# Sunday's Show and Tell...5/21/17



## jd56 (May 21, 2017)

Let's see what classics you have found this past week.
Whether it be bike related or not.
Please include pictures as we do love pictures!

Sent from my SM-N920V using Tapatalk


----------



## Jay81 (May 21, 2017)

Picked up this silver king on Monday.  Added the whitewalls yesterday and took it for a ride.  Rides nice!


----------



## Dan the bike man (May 21, 2017)

Pre-War Shelby


----------



## Kstone (May 21, 2017)

Been waiting for this bike to be shipped to me for a year. Finally got her in and honestly, I left work immediately and started cleaning/putting her together. She was pretty dirty but she's cleaning up nicely. Paint is in great shape except for a few inches of the front fender.
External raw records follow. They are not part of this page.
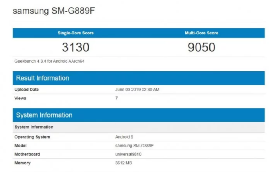
Task: Click the views count value 7
Action: 116,98
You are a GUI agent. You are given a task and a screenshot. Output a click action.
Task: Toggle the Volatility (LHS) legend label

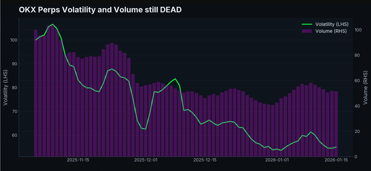[332, 24]
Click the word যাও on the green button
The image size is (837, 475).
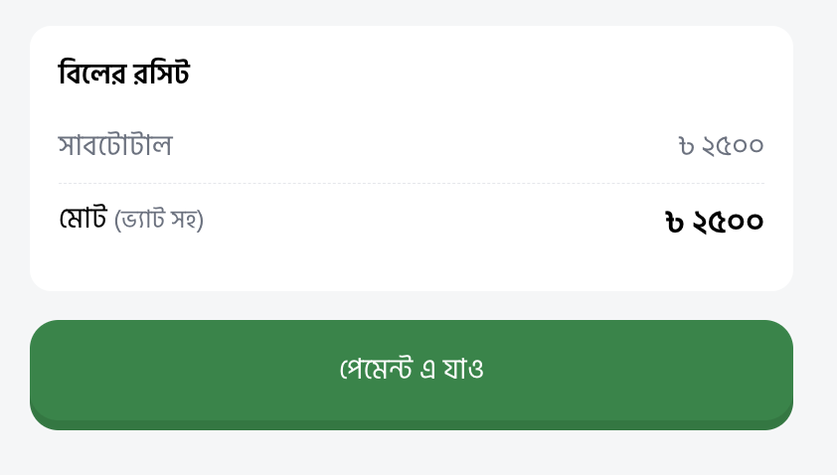464,369
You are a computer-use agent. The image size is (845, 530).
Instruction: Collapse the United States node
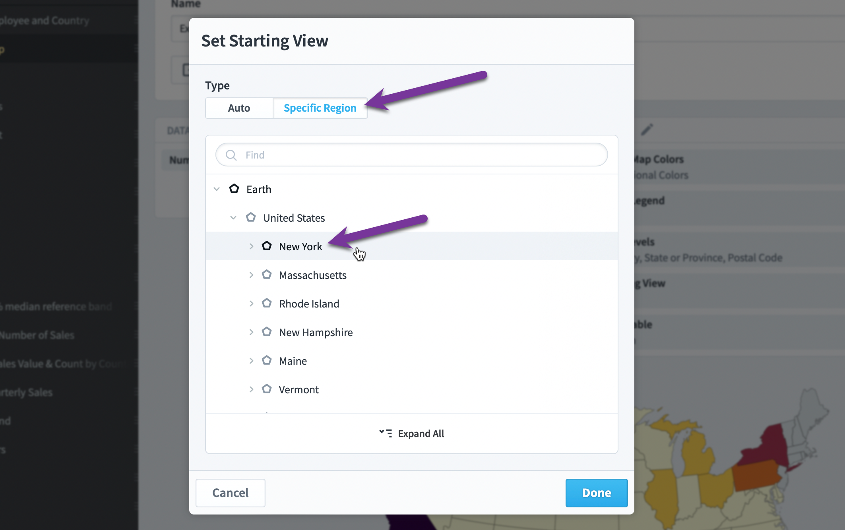pyautogui.click(x=233, y=218)
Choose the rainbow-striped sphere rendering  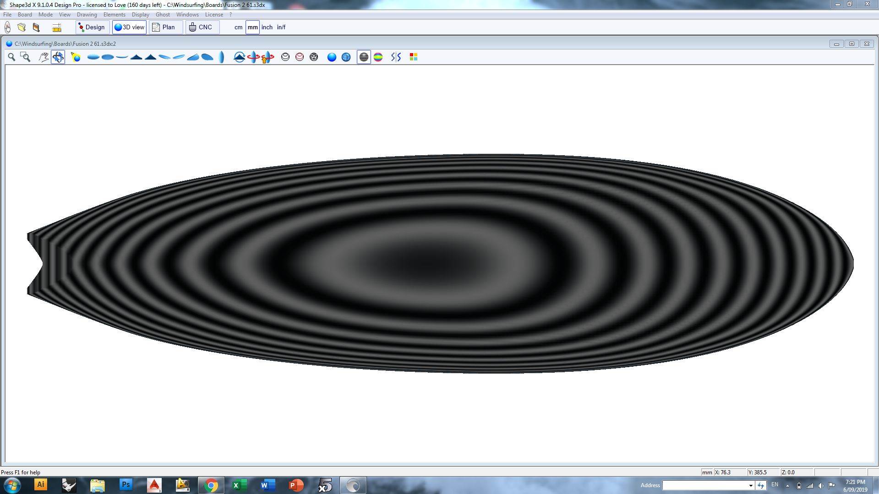pos(378,57)
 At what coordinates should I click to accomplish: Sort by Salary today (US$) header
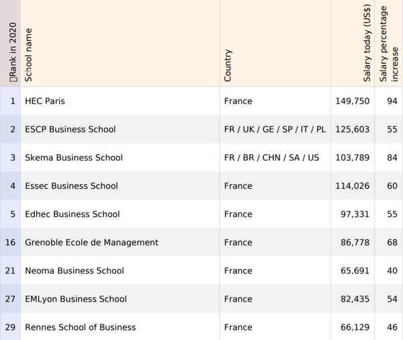pyautogui.click(x=367, y=44)
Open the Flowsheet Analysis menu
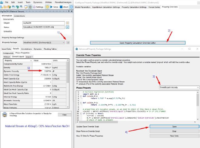The height and width of the screenshot is (148, 200). [64, 2]
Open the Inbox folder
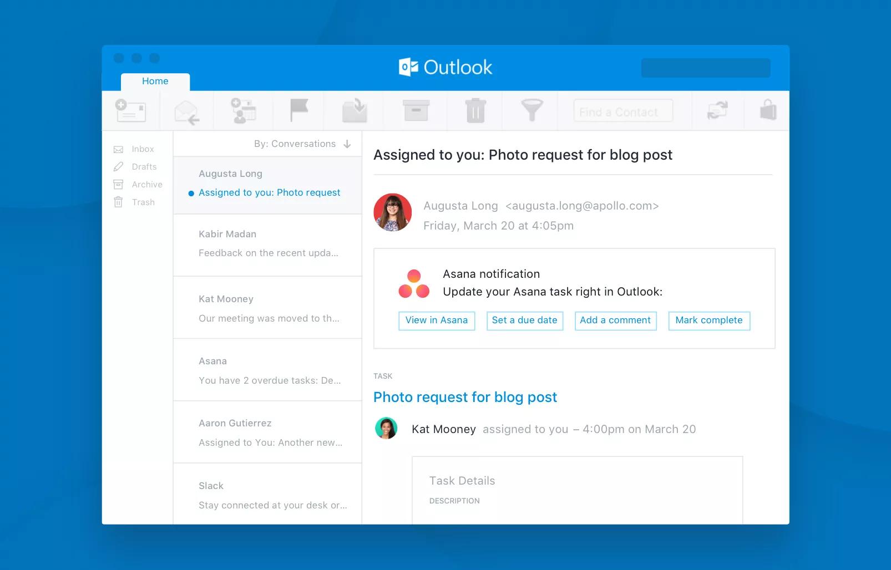This screenshot has height=570, width=891. tap(143, 149)
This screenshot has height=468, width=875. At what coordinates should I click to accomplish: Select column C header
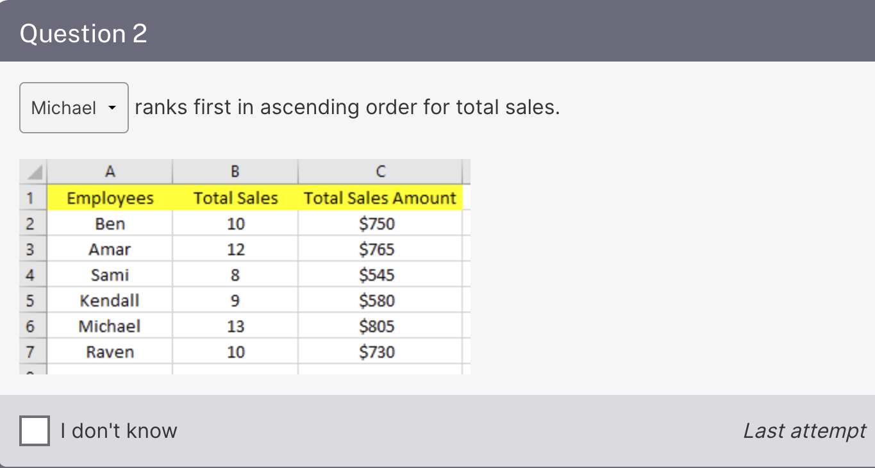[x=380, y=172]
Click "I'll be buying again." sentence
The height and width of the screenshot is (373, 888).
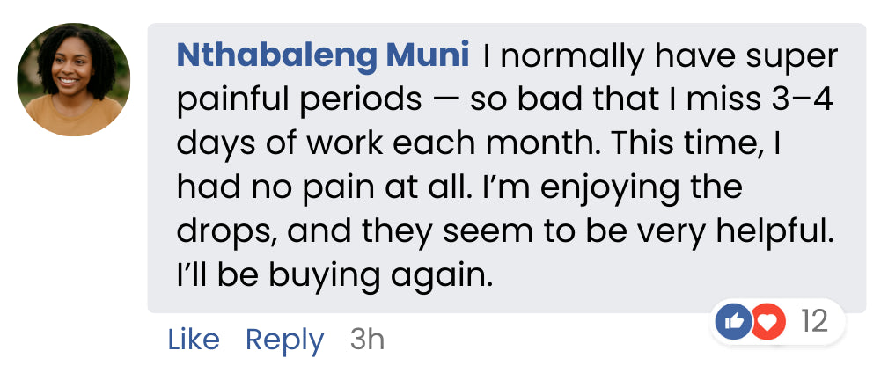pos(334,276)
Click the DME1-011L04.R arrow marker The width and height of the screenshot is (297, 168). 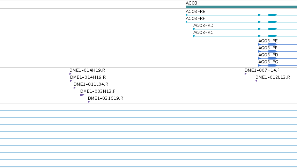74,88
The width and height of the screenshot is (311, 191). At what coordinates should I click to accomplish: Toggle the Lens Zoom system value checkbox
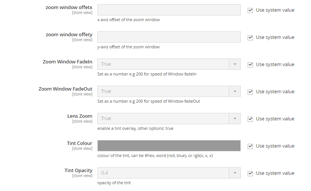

Someone put house paint in an area so I figured she'd been all banged up and chipped. I've been very carefully removing it and it appears the majority of the original paint is under there. 

I'm only going to give you all a tease of some in process pics and not the full bike.... because her back wheel is with Sam for some fixing right now, I'll share her completed when I get that back. 

Haven't dated her yet, but she's between a 48-50 Columbia 5 Star Superb. I'm tickled pink. I can't wait to go for a ride!


----------



## rusty.kirkpatrick (May 21, 2017)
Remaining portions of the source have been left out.